By Emma Njoku

Former President Goodluck Jonathan has urged President Muhammad Buhari to implement recommendations of the 2014 National Conference on independent Religious Equity Commission.

Jonathan said establishment of the commission will help apprehend perpetrators of ethnic and religious violence.

He also added that existence of the commission would end impunity as well as religious tension across the country.

Jonathan said this when he met with a United States of America Congress Sub Committee on Threats of Religious Intolerance in Nigeria and the Niger Delta Question, recently.

The former president also discussed challenges facing Christians in Nigeria and the Niger Delta issue.

Jonathan, who was invited by the sub committee and spoke in his capacity as Chairman of the Goodluck Jonathan Foundation,  said implementation of the “resolutions of the 2014 national conference is the panacea that will prevent ethnic and religious tensions that lead to crises, such as the recent Southern Kaduna killings.”

In a statement by his spokesman, Ikechukwu Eze, Jonathan also said he fully aligned with the views of the 2014 National Conference which called for true and fiscal federalism as the way out of agitations in the region and in other parts of Nigeria.

The former president also identified impunity as a factor that contributes to the reoccurrence of such violence, and noted that, if those behind previous violence were not prosecuted, then, individuals and groups of like minds would be emboldened to repeat the same act.

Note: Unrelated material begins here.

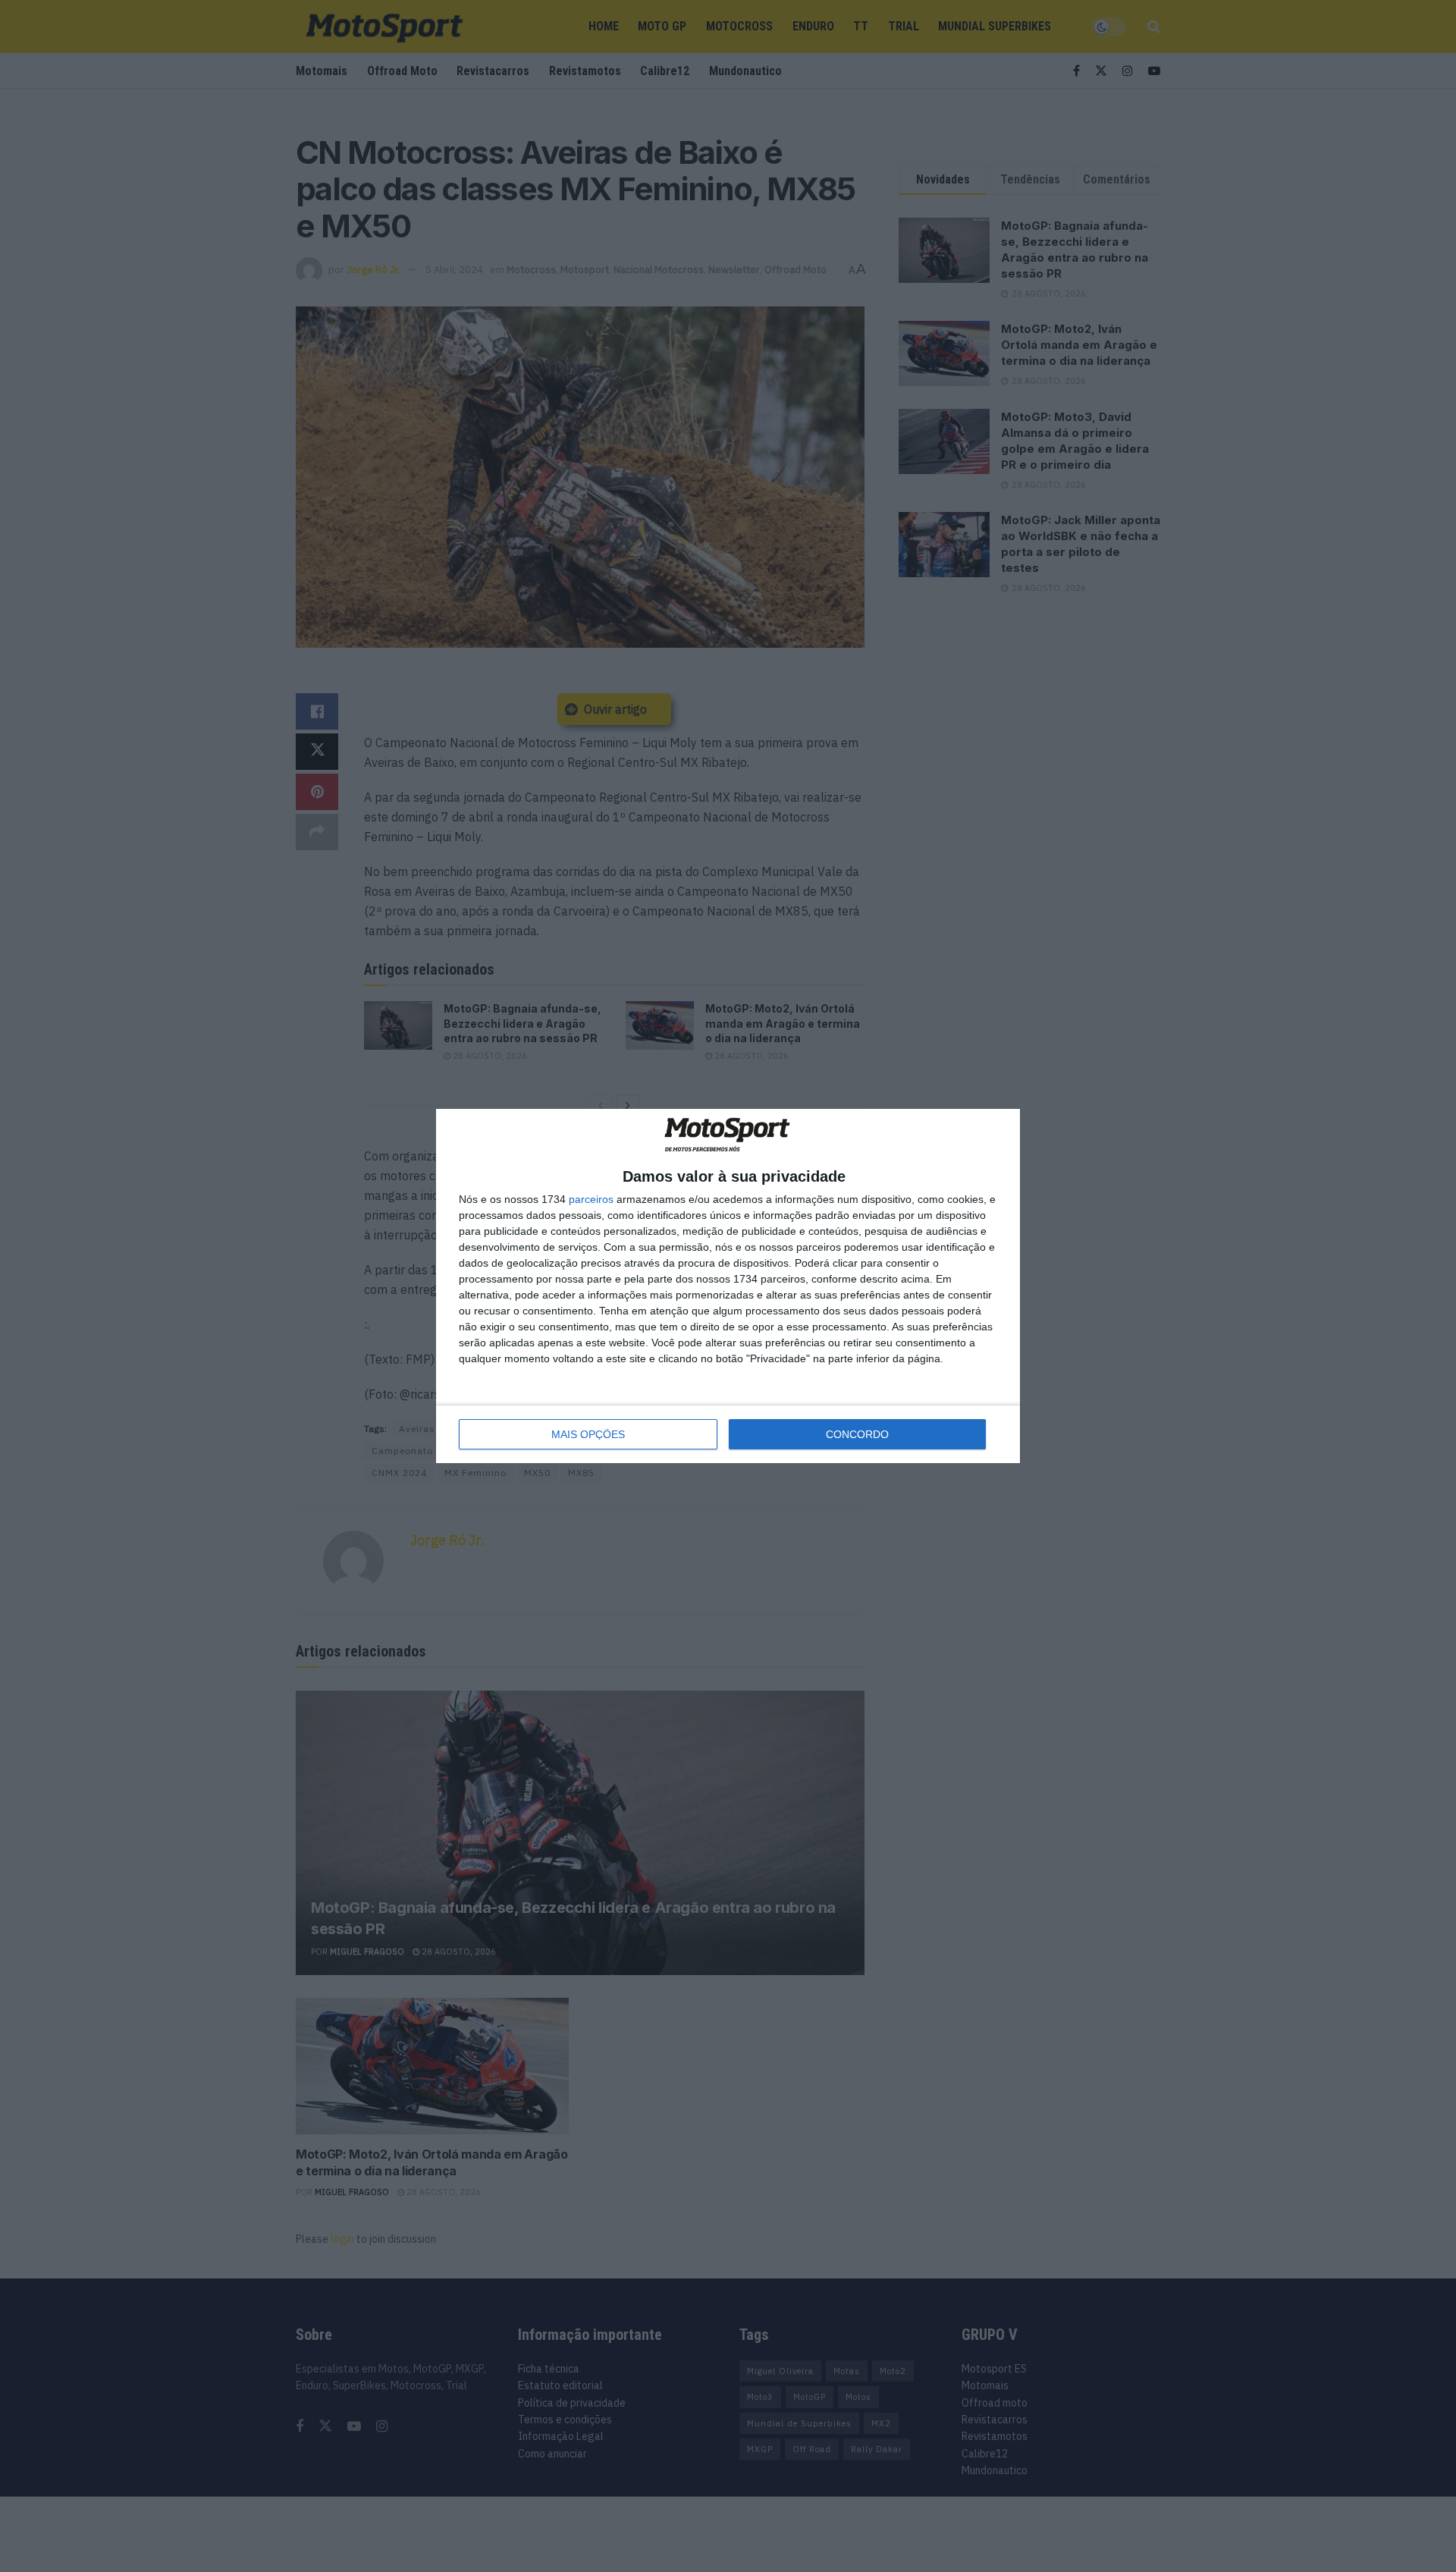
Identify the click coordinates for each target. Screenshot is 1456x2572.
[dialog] (728, 1286)
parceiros (591, 1199)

He also said interventionist agencies like the Niger Delta Development Commission (NDDC) tend not to be effective due to over-politicisation.

The former president opined that the development of a state like Akwa-Ibom has proved that what the region needed was resource control and not interventionist agencies.

Dr. Jonathan also talked about his efforts to end impunity, specifically citing the case of Kabiru Sokoto, the mastermind of the Christmas Day bombing of Saint Theresa’s Catholic Church in Madalla, in Niger State.

Sokoto was subsequently arrested, prosecuted, convicted and imprisoned by Jonathan’s administration and was the first successful prosecution of a terrorist attack on a place of worship in Nigeria’s history.

He said: “That promise was fulfilled on December 20, 2013 when Kabiru Umar, also known as Kabiru Sokoto, was sentenced to life imprisonment after my administration investigated that crime, identified him as the mastermind, arrested him and diligently prosecuted him and some of his associates.”

The former president also noted that his administration’s prosecution of the perpetrators of the deadly bombing of an office of the Independent National Electoral Commission also in Madalla on April 8,

2011 was the first successful prosecution of terrorists in Nigeria.

The meeting was attended by Chairman of the U.S. House Sub-Committee on Africa, Global Health, Global Human Rights and International Organisations, Congressman Christopher H Smith and other influential staff of the committee.